Supposedly masculine female names included “Ione”, “Beulah”, and “Babe”. And who judges whether these are masculine names? Why, apparently this was done by 9 ‘independent coders’, by which one presumes the authors meant colleagues sitting in the staff room of their university in 2013! Now, even supposing that they were independent, one cannot help but notice that the coders will have been relatively unaware of the naming conventions in the 1950s and 1960s. How is someone born in 1970 sitting in a staff room in 2013 supposed to judge how ‘masculine’ the name ‘Ione’ was perceived to be in 1950? These older names probably just sounded unusual and hence got rated as ‘more probably male’. Similarly, it is beyond me why ‘Hugo’ would be rated as less masculine than ‘Jerry’ or ‘Juan’.

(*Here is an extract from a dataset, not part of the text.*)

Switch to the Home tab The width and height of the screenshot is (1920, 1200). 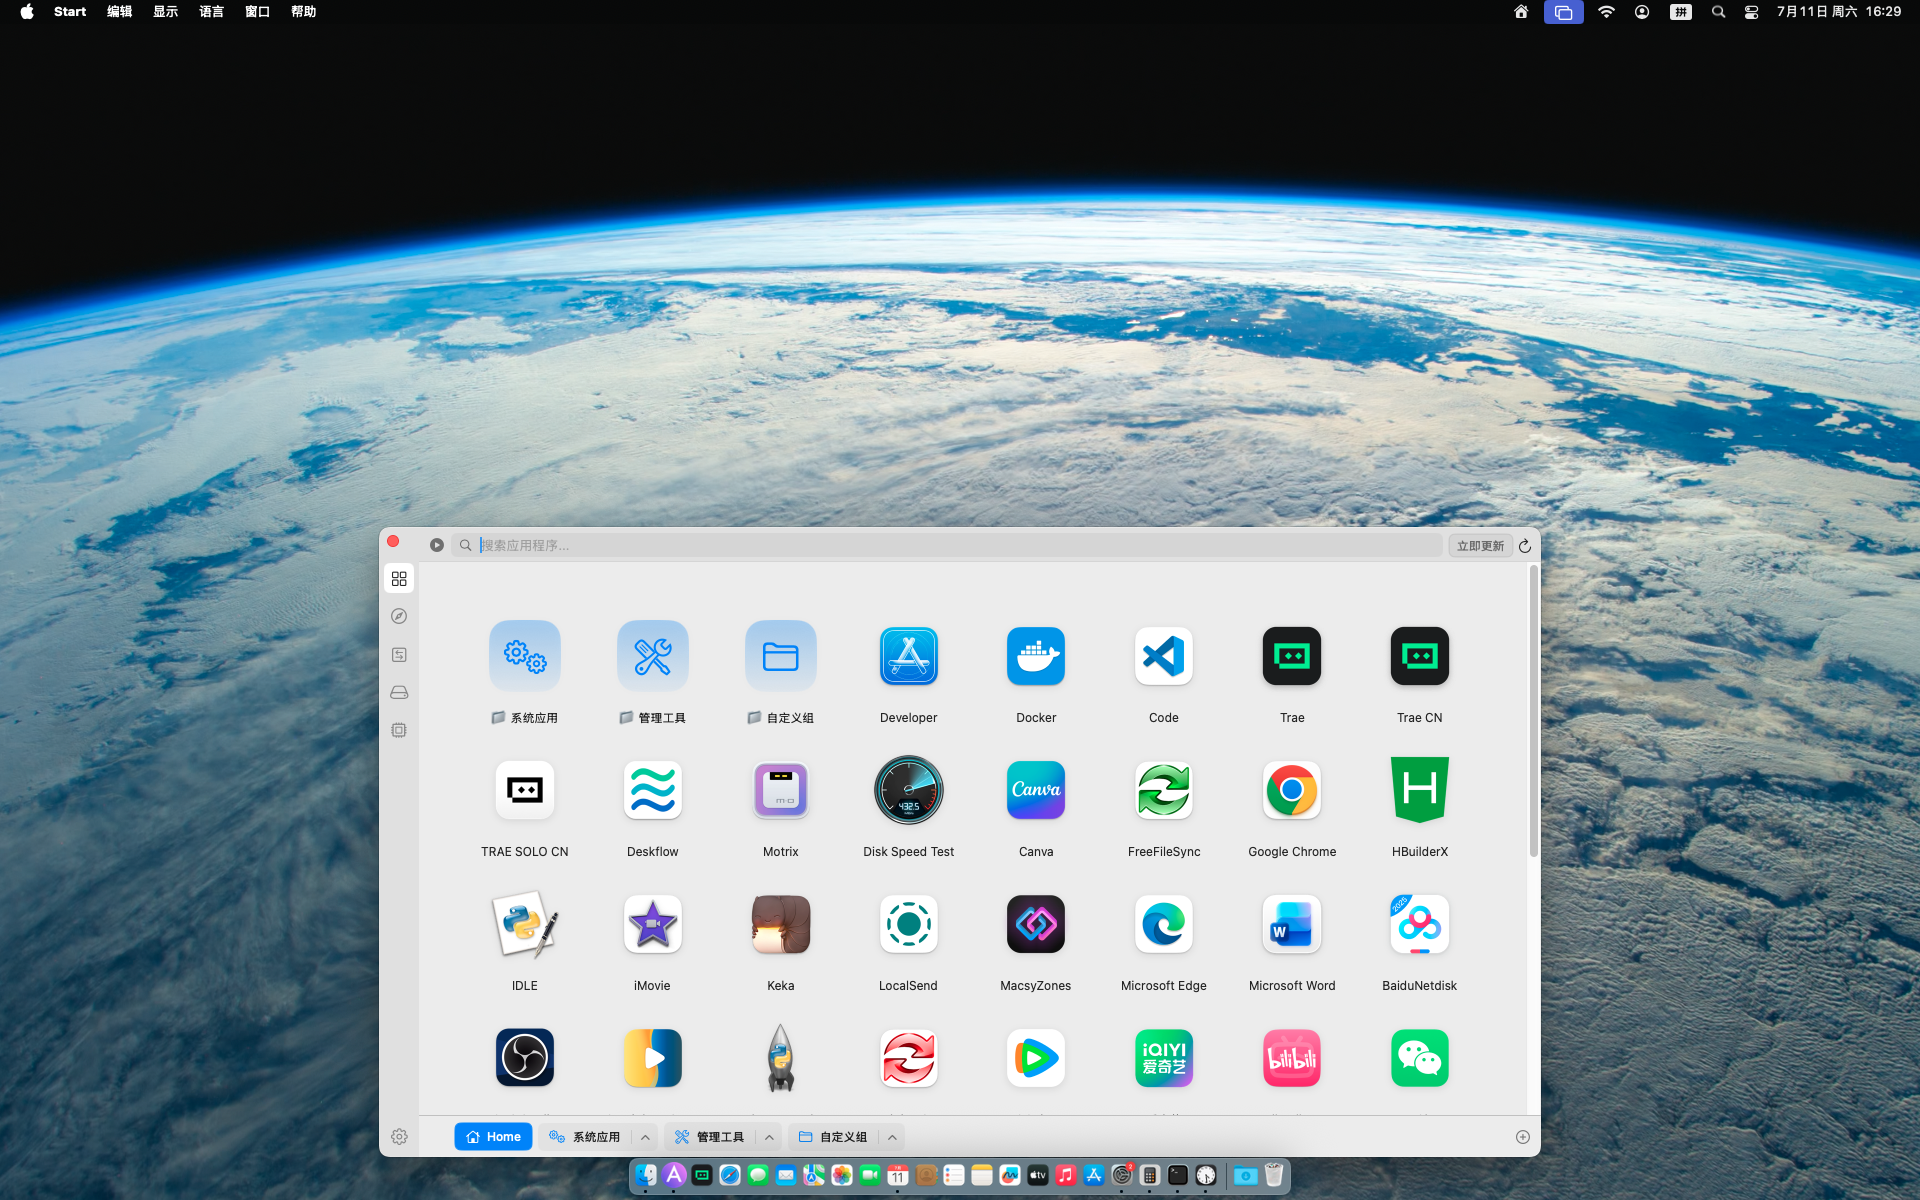pos(493,1137)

The authors’ own end-notes called ‘additional analyses’ indeed show that you get insignificant results without this additional variation begotten from making the names continuous. So the authors need to fiddle with the names of the hurricanes, pool two eras together whilst not controlling for era, and add two strongly correlated and opposing interaction terms in the same analyses to get the results they want. It is what economists refer to as ‘torturing the data until it confesses’.

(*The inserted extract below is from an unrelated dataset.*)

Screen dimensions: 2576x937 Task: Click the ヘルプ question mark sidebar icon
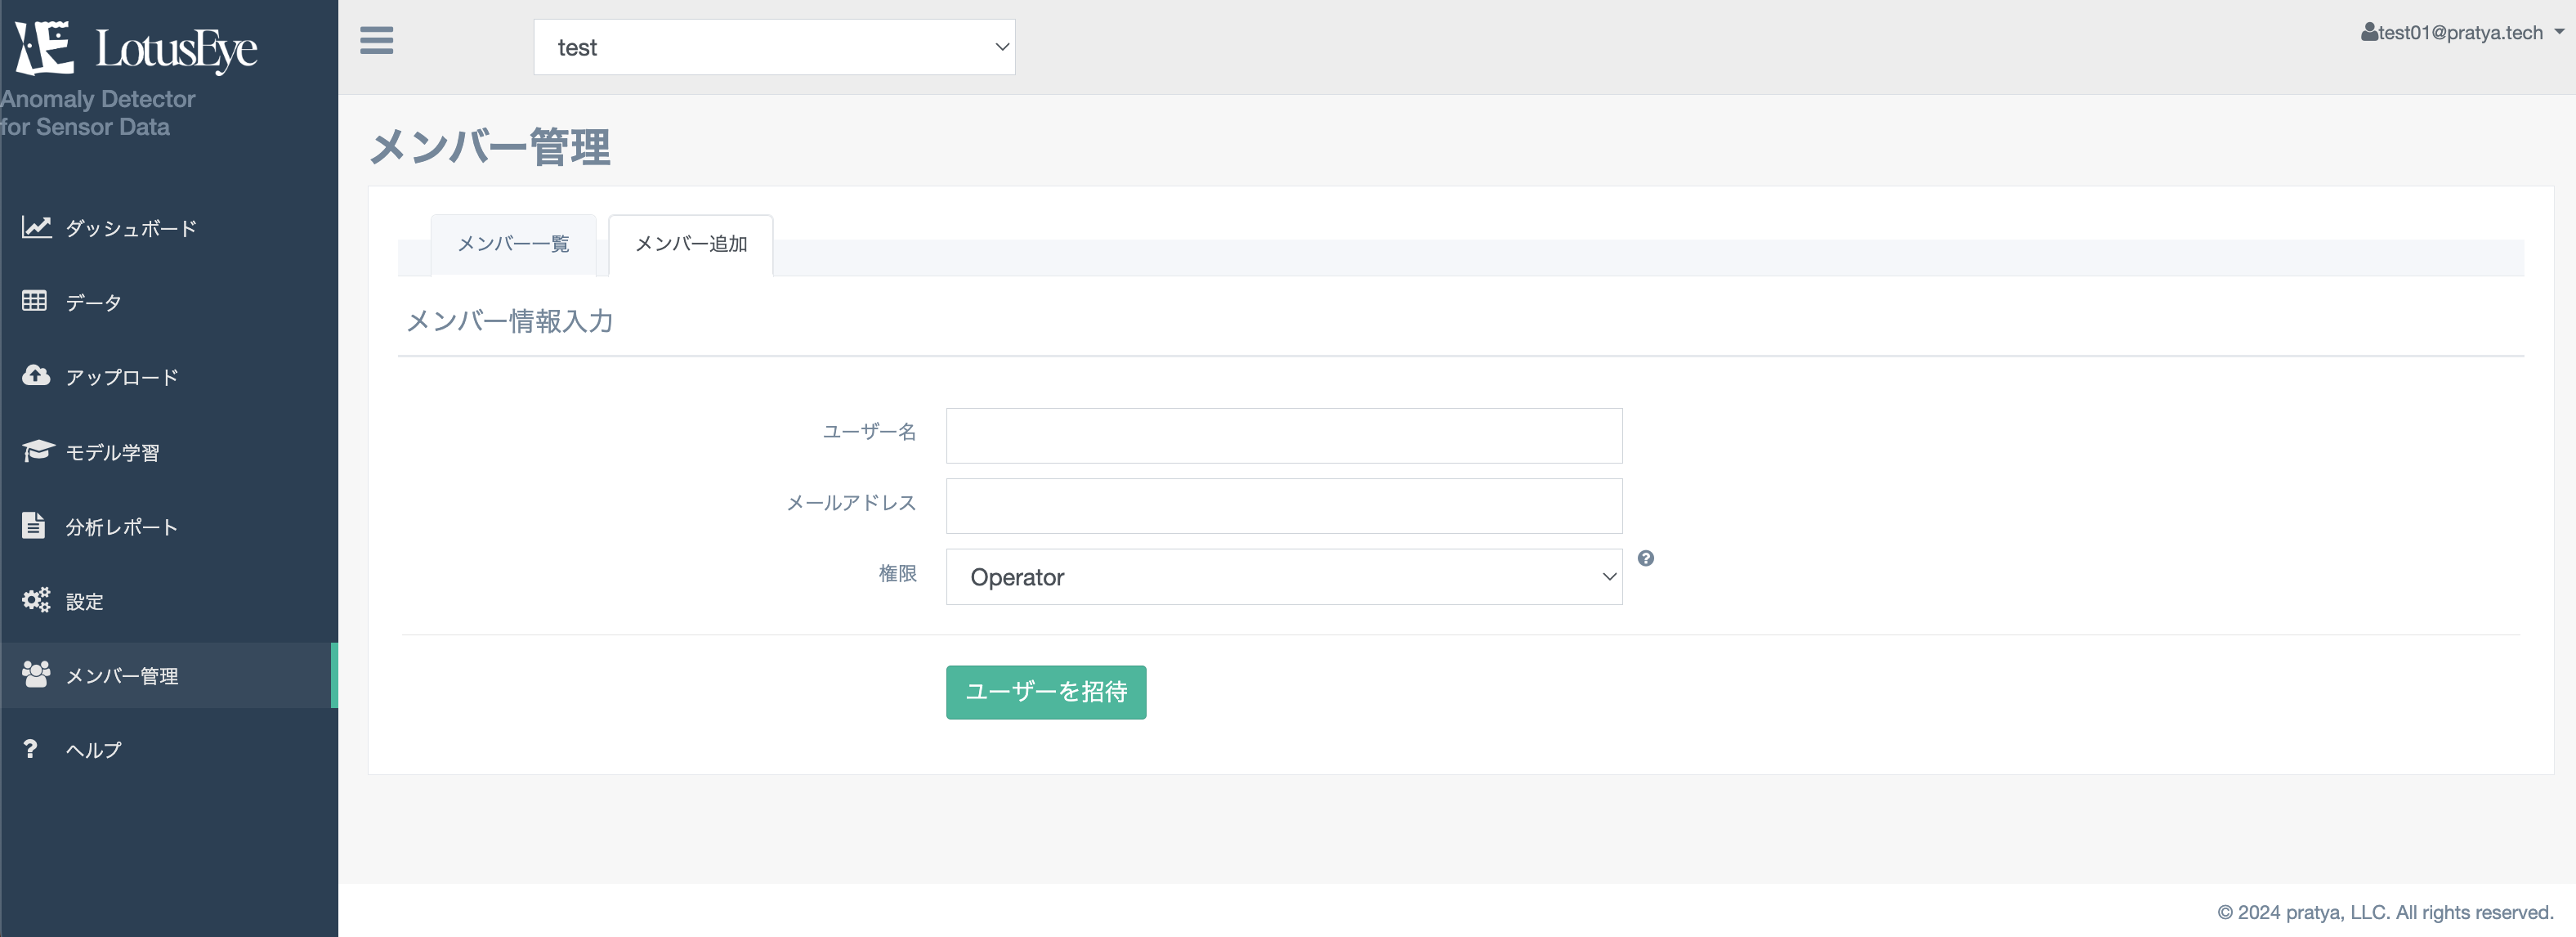point(30,749)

Finally, for the observant, there is the following anomaly telling you something about the judgements made in this research: the masculinity of names is judged on a 1 to 11 scale (only integers) by 9 raters. Yet the averages reported in the authors’ appendices include such values as 1.9444444 (Isaac) and 9.1666666 (Ophelia). Note that if it were true that there were indeed nine raters, then all values should be an exact multiple of one-ninth, ie 0.11111111. The discrepancy indicates that either there were not always nine raters, or else that not all coded values were integers (an impossibility according to the main text). The 9.16666 for instance is a multiple of one-sixth and thus suggests only 6 rates were used for ‘Ophelia’. the 1.9444444 is a multiple of one-eigteenth, suggesting that there were twice as many raters for ‘Isaac’. Alternatively, in both cases, there were nine raters but one of the nine raters picked two values simultaneously (one even and one uneven) and thus added 0.055555 to a multiple of one-ninth in the displayed average. It is not a big thing as this kind of judgement is made all the time but I can’t find the footnote that owns up to this in the paper.